Много лет назад погожим майским днем мы решили пройти c ним по лесу, поговорить. Но больше молчали, временами перебрасываясь короткими фразами.
На опушке увидели одинокую тонкоствольную рябину. Она цвела последний раз: ее ствол был расщеплен пулей крупнокалиберного пулемета. Нам стало жаль молодое дерево и Николай Иванович осторожно вынул застрявшую в стволе пулю и крепко перебинтовал рану, замазал повязку влажной, пахнущей ландышами землей.
И рябина выжила. Она окрепла. Сейчас остался лишь шрам зарубцевавшейся раны. Краснели созревающие ягоды. Мне они казались капельками крови. Крови замечательного человека Николая Ивановича Бусловского, павшего смертью храбрых, его боевых друзей.
Скорбным было долгое молчание бывших партизан. Они стояли у знакомой рябины с обнаженными головами, и ветер ласково трепал их седые волосы. Взглянув на товарищей, я невольно вспомнил пушкинские строки:
Бойцы вспоминают минувшие дни
И битвы, где вместе рубились они.
Через несколько дней после памятной прогулки в лес мне предложили написать документальную книгу о партизанах Хвастовичского района Калужской области. В ответ я только пожал плечами: какой из меня писатель?
— Ты не отнекивайся, — возразили мне. — Правду расскажи о людях. Все, как было, расскажи. А потому — и перо тебе в руки.
Пришлось взяться за перо. В записках партизана нет вымысла. Это правдивый рассказ о событиях, свидетелем которых мне довелось быть.

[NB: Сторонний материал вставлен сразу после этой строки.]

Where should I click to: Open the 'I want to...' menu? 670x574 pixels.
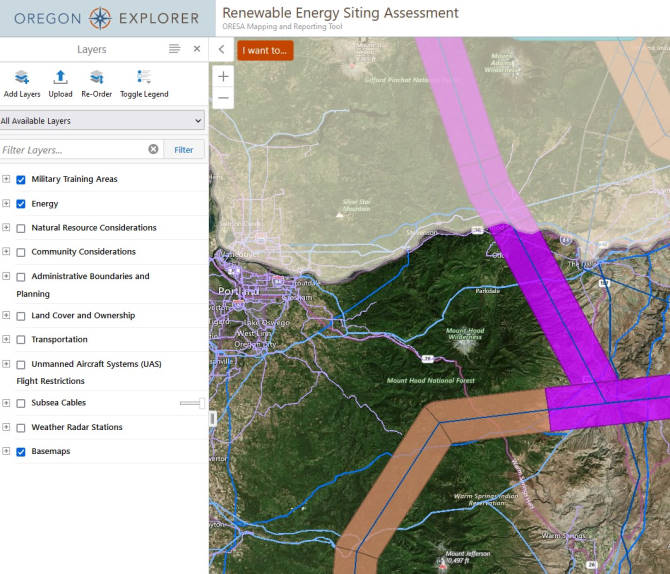[265, 50]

Они были обыкновенными людьми — мои боевые товарищи. Они любили жизнь, но, если того требовал долг, они шли на смерть и погибали. Для них счастье и свобода Родины были превыше всего. Такими они остались в моей памяти.
С.У. Симаков
Вечер был тихий и теплый. В открытое окно вливался медовый аромат свежего сена. В темном небе приветливо мигали многочисленные звезды. За околицей пели девчата:
Он сказал: приехал я в деревню,
Буду травы на лугах косить.
Нехитрая эта песня покорила нас. Слушая ее, мы на минуту позабыли, зачем собрались в конторе Берестнянской МТС. Но вот оборвалась песня, и директор улыбнулся:
— Что, комиссар, в сон клонит?
— Да не мешало бы отоспаться перед жатвой.
— Так, может, завтра отдохнем?
— Отдохнем, — повторил я и устало улыбнулся, вспомнив, что с начала весны мне не пришлось ни одного дня побыть с семьей. Поднимался с восходом солнца, метался по колхозам и только вечером, усталый и запыленный, приходил в МТС, чтобы с товарищами наметить план работы на завтра.
Мне очень хотелось отдохнуть, но я отрицательно покачал головой в ответ: «Некогда!» По решению райкома партии и райисполкома часть тракторов была поставлена на ремонт. Работая заместителем директора по политчасти, я отвечал за готовность их к уборке хлебов.
— Возражаешь, — уточнил директор и закончил: — Приходи к одиннадцати утра.
— Хорошо.
Мы простились. Вскоре я уже был дома. Спал как убитый, крепко, а назавтра солнечным, безветренным июньским утром направился в МТС. Шел не торопясь, радуясь погожему дню, зреющему урожаю, беспокойной своей жизни. И это светлое чувство радости настолько сильно охватило меня, что я не сразу понял, о чем говорит директор.
— Поездка отменяется. Война! Сейчас звонили из района.
Нет, мы не ушли из леса. Мы знали, что нам делать. Бить захватчиков. Но это была, так сказать, общая задача. Не имея достаточной подготовки, мы не знали, как лучше действовать в наших конкретных условиях. Первые действия отряда носили случайный, даже стихийный характер. Лично я первое боевое крещение получил в октябре.
В районе станции Кудияр мы встретились с нашей воинской частью. Она отходила на восток. Но выбраться из окружения было не так просто. Гитлеровцы преследовали буквально по пятам. Об этом рассказал командир части полковник Кравченко.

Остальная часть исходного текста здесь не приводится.